• AUFGABENSTELLUNG
Kannst du aus dem Forumsbeitrag über die Archäologie den Abschnitt von „Gut, ich nehme“ bis „ich anderes erwartet...“ wörtlich wiedergeben?

======== TEXTABSCHNITT

Beitragvon Monolith » 16.11.2019 11:03

Gut, ich nehme mich zurück und werde nicht die Berichterstattung der BILD erörtern, denn hier wundert mich nichts. Im Artikel der Süddeutschen stört mich, das indirekte Zitat von Regina Smolnik "Sie seien ein seltenes Zeugnis der Kunstfertigkeit der ersten Bauern Sachsens." Die ersten Bauern Sachsens - so ein Quatsch und ein gutes Beispiel dafür, wie die Archäologie immer wieder benutzt wird, um Lokalpatriotismus und Nationalstolz zu füttern. Ich mag das nicht und es ist auch einfach unwissenschaftlich. Von einer Landesarchäologin hätte ich anderes erwartet...

================
======== INHALT DES DATENSATZES

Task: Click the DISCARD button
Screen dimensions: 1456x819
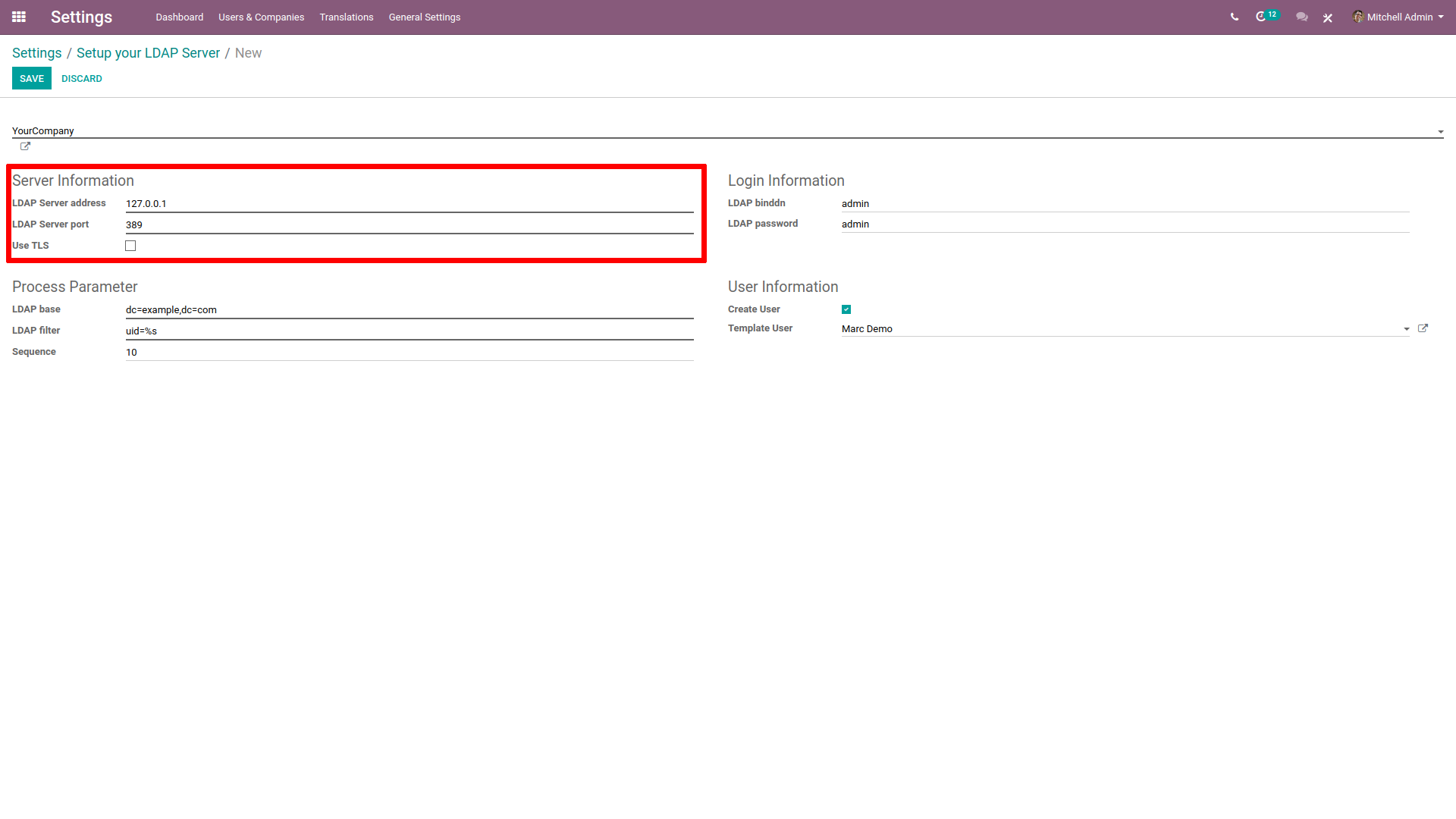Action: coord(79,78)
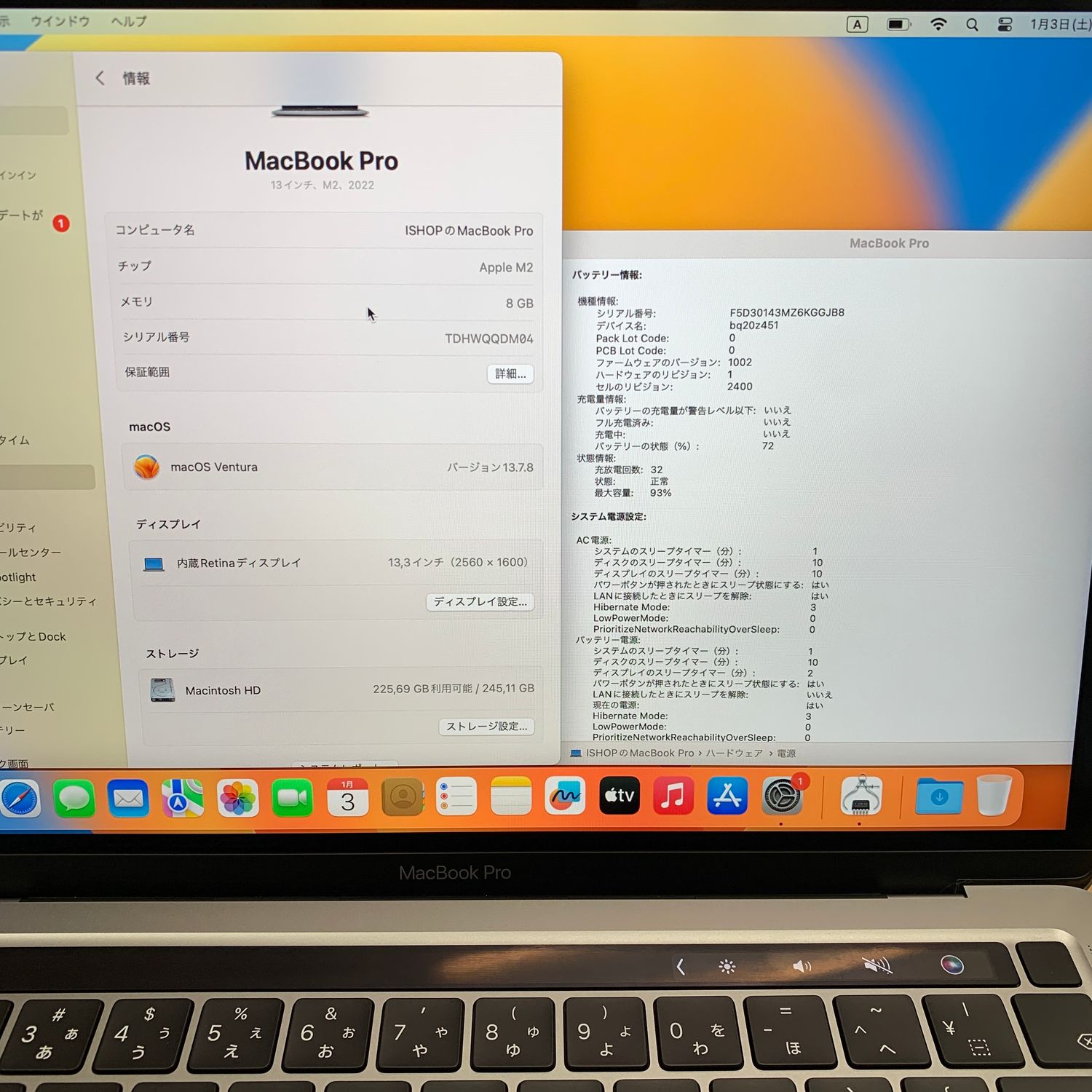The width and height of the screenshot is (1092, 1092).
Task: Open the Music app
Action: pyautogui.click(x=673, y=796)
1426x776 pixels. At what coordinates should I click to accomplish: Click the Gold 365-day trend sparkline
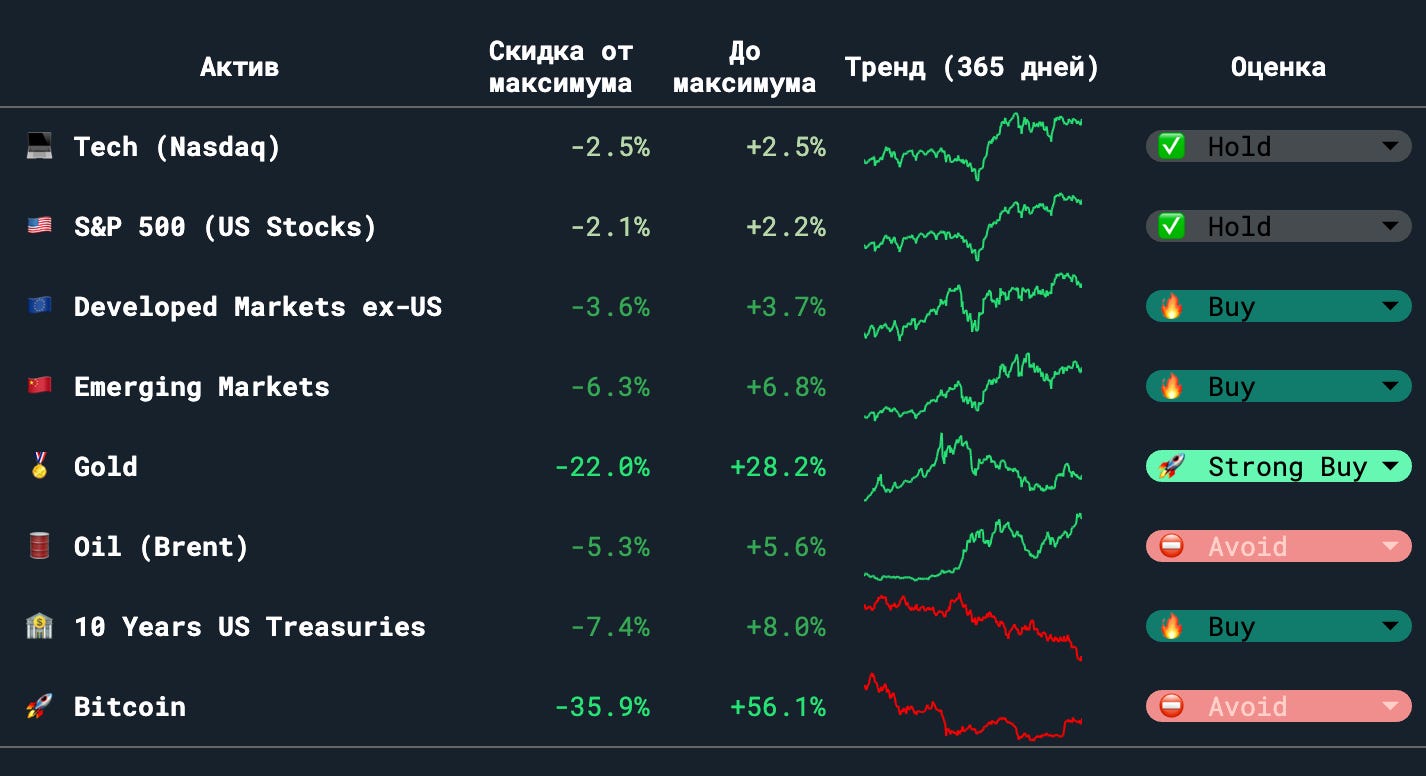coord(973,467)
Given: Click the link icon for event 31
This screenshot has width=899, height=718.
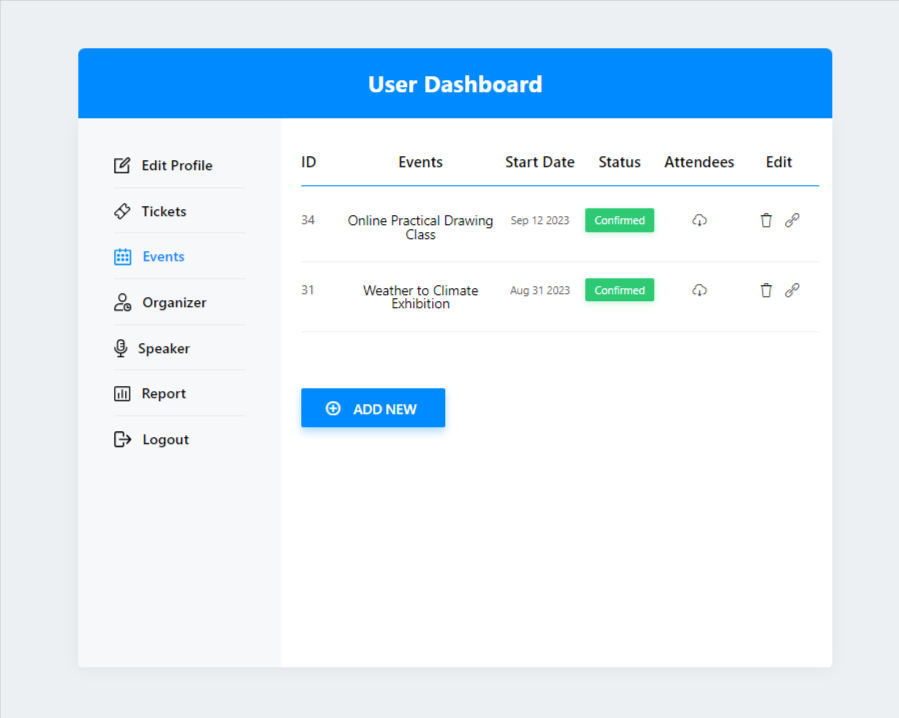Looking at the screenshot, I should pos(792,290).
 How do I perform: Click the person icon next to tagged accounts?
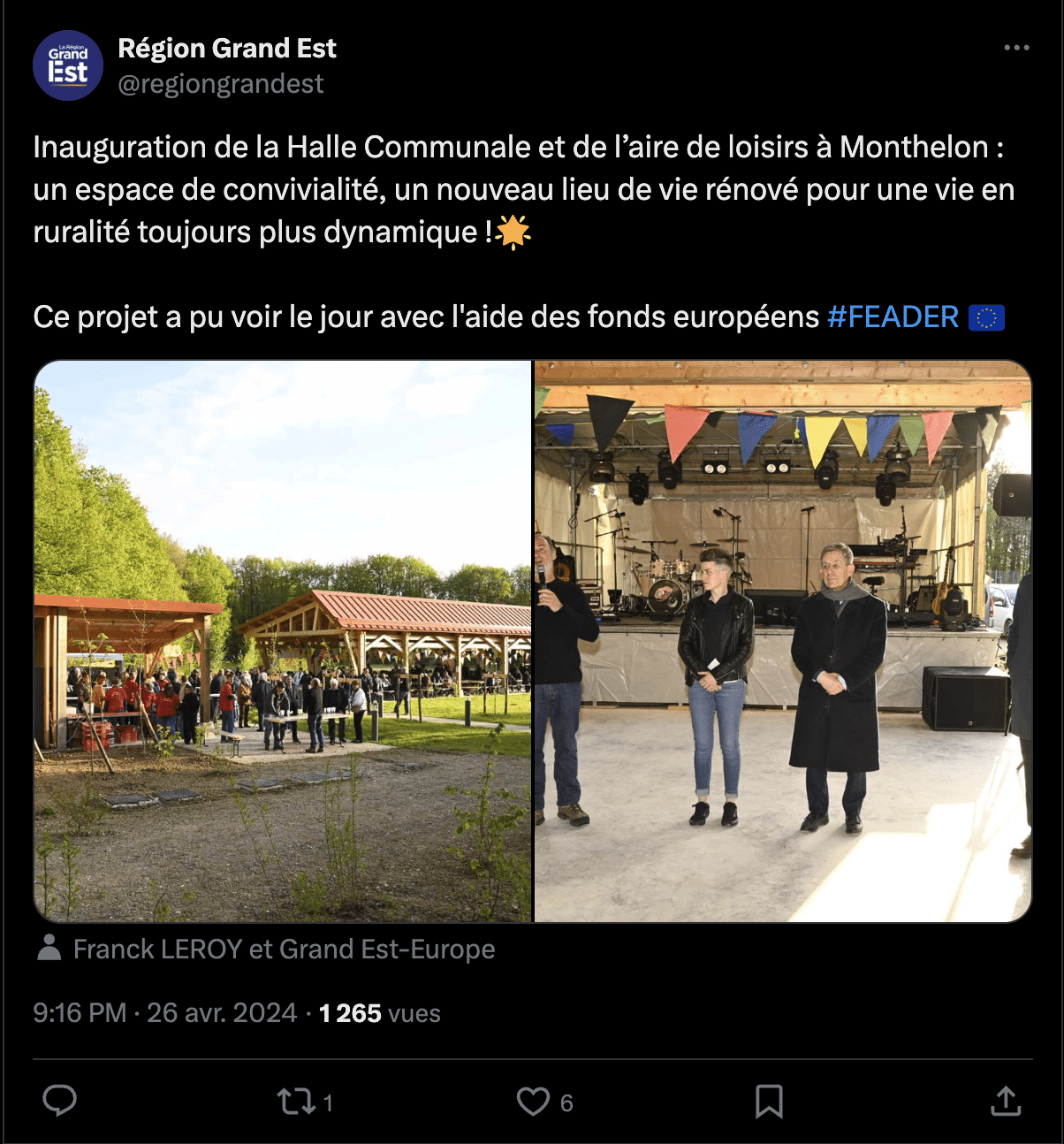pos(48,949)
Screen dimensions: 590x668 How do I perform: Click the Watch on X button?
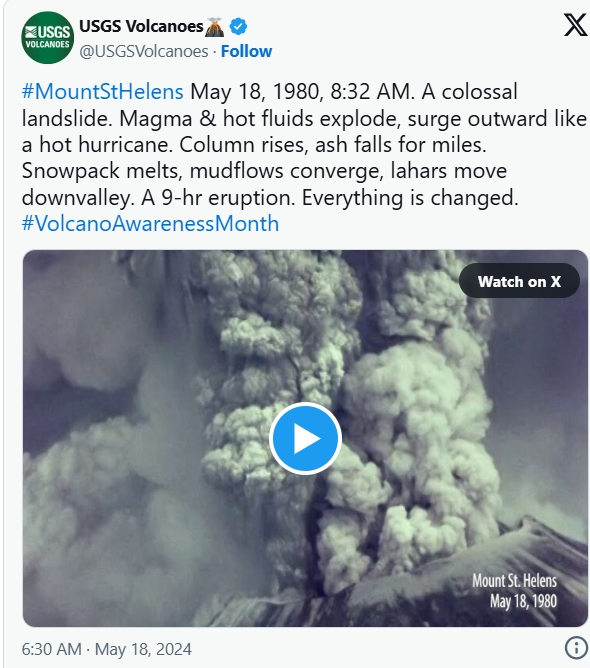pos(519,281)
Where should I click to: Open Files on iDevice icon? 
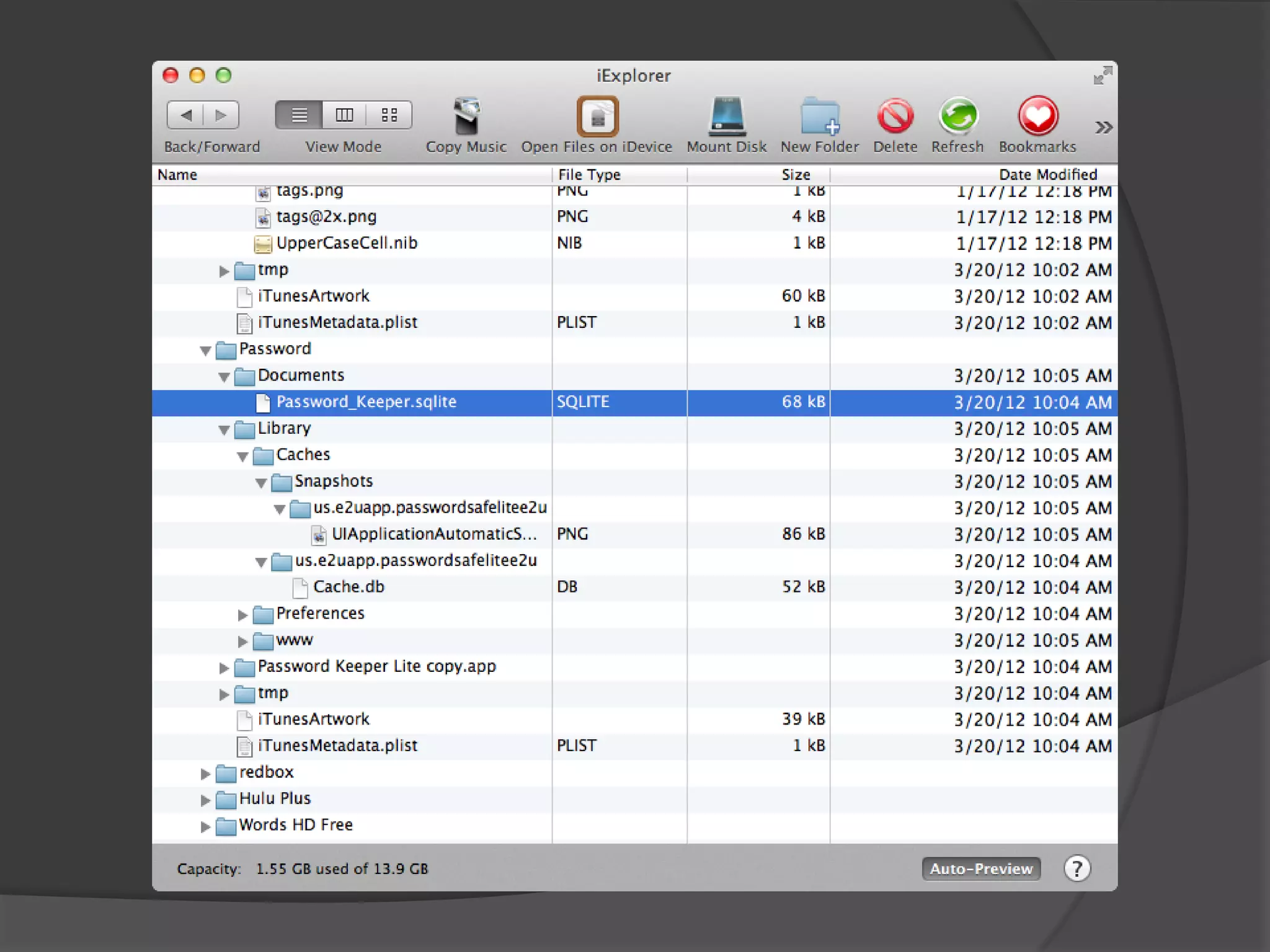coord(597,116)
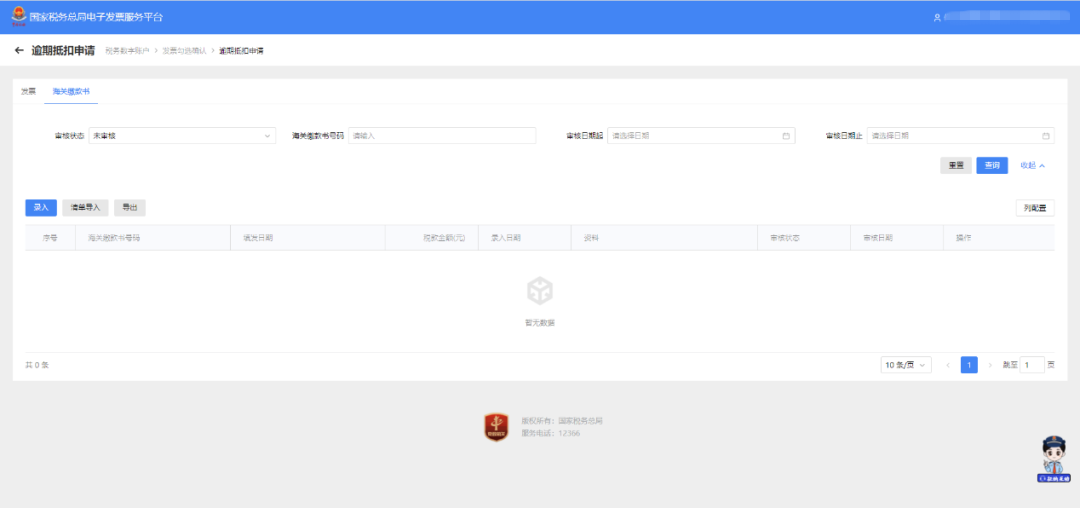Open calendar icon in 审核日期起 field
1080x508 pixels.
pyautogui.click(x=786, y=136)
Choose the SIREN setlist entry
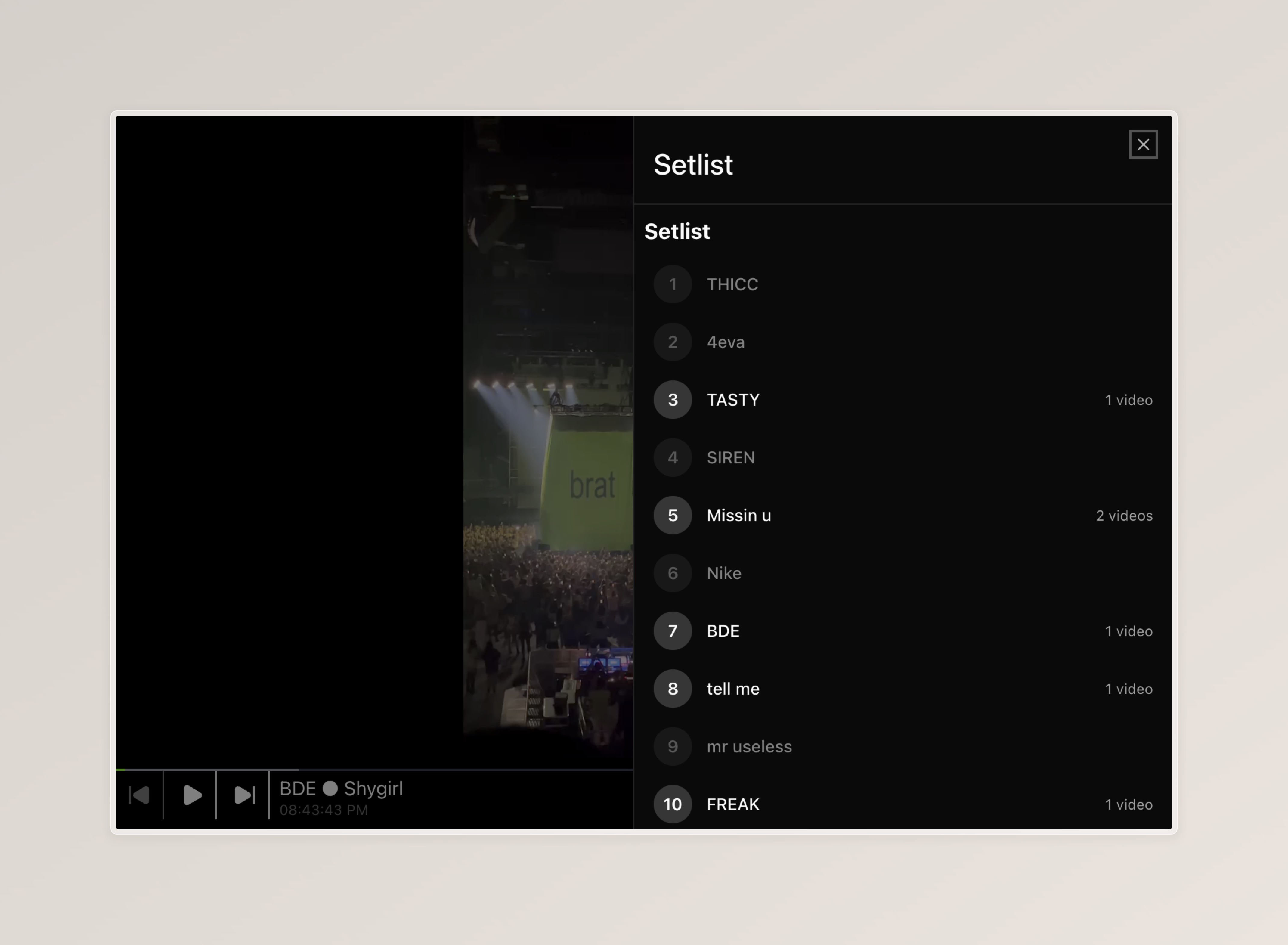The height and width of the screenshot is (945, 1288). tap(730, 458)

================

• ÜBUNGSERGEBNIS
Gut, ich nehme mich zurück und werde nicht die Berichterstattung der BILD erörtern, denn hier wundert mich nichts. Im Artikel der Süddeutschen stört mich, das indirekte Zitat von Regina Smolnik "Sie seien ein seltenes Zeugnis der Kunstfertigkeit der ersten Bauern Sachsens." Die ersten Bauern Sachsens - so ein Quatsch und ein gutes Beispiel dafür, wie die Archäologie immer wieder benutzt wird, um Lokalpatriotismus und Nationalstolz zu füttern. Ich mag das nicht und es ist auch einfach unwissenschaftlich. Von einer Landesarchäologin hätte ich anderes erwartet...